*YOUR GOAL:*
Can you render everything from the line containing "Where should I" down to the end of the records as a Markdown table with the columns Row and Line, numbering each line, skipping blank lines, and leaving out the pictures?

□ □ □ □ □

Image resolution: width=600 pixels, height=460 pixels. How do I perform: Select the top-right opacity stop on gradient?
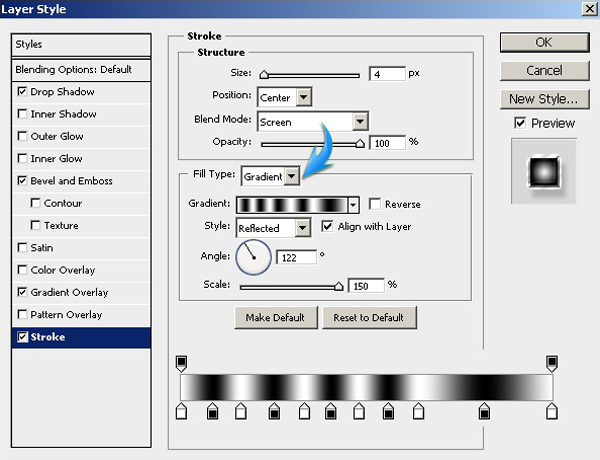coord(551,362)
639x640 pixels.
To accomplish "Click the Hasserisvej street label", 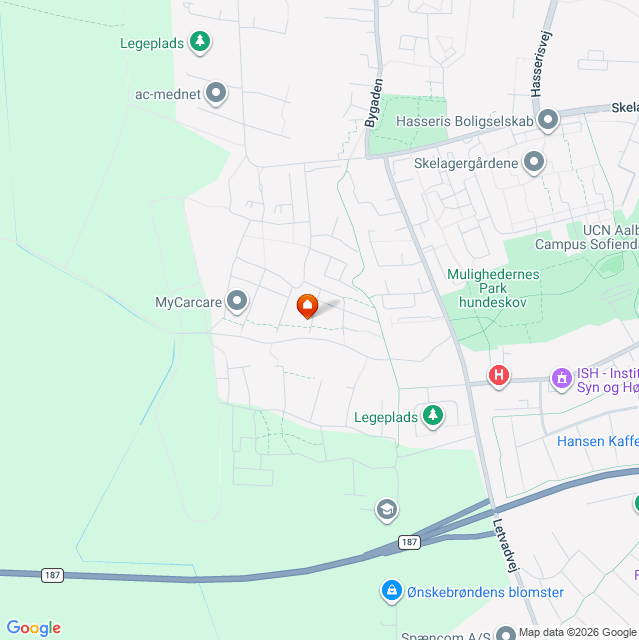I will click(x=541, y=64).
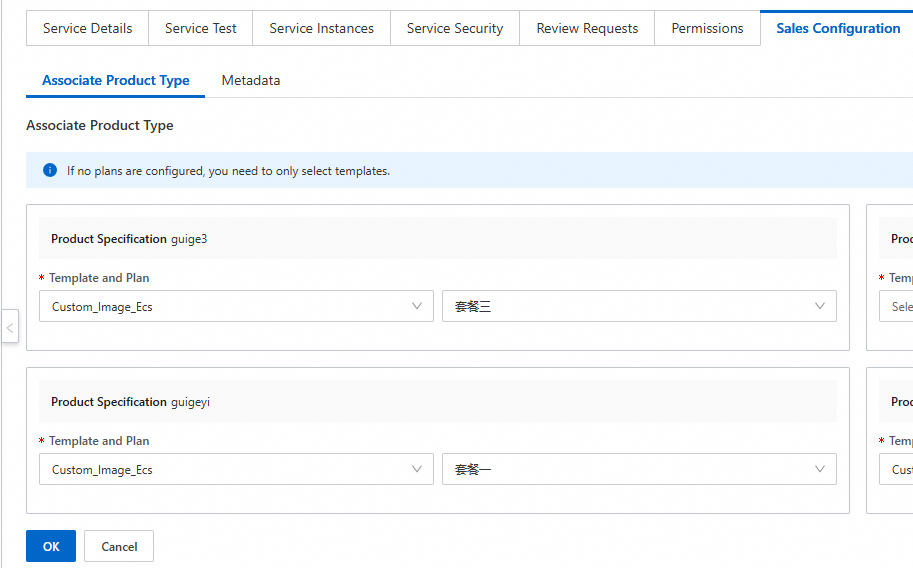Select the Associate Product Type sub-tab
Screen dimensions: 913x568
116,80
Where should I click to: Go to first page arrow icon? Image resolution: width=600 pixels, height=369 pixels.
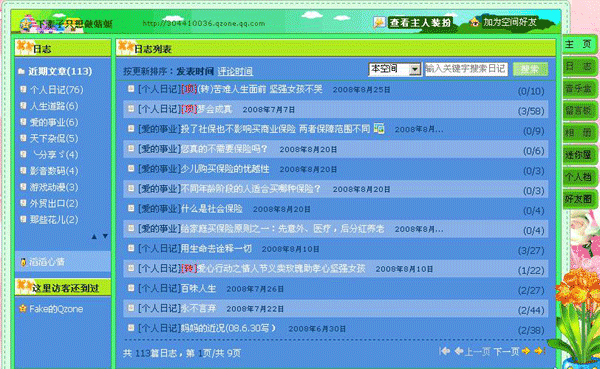pyautogui.click(x=445, y=351)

□ □ □ □ □

*EXERCISE ANSWER:*
| Row | Line |
|---|---|
| 1 | Where should I click to: Go to first page arrow icon? Image resolution: width=600 pixels, height=369 pixels. |
| 2 | pyautogui.click(x=445, y=351) |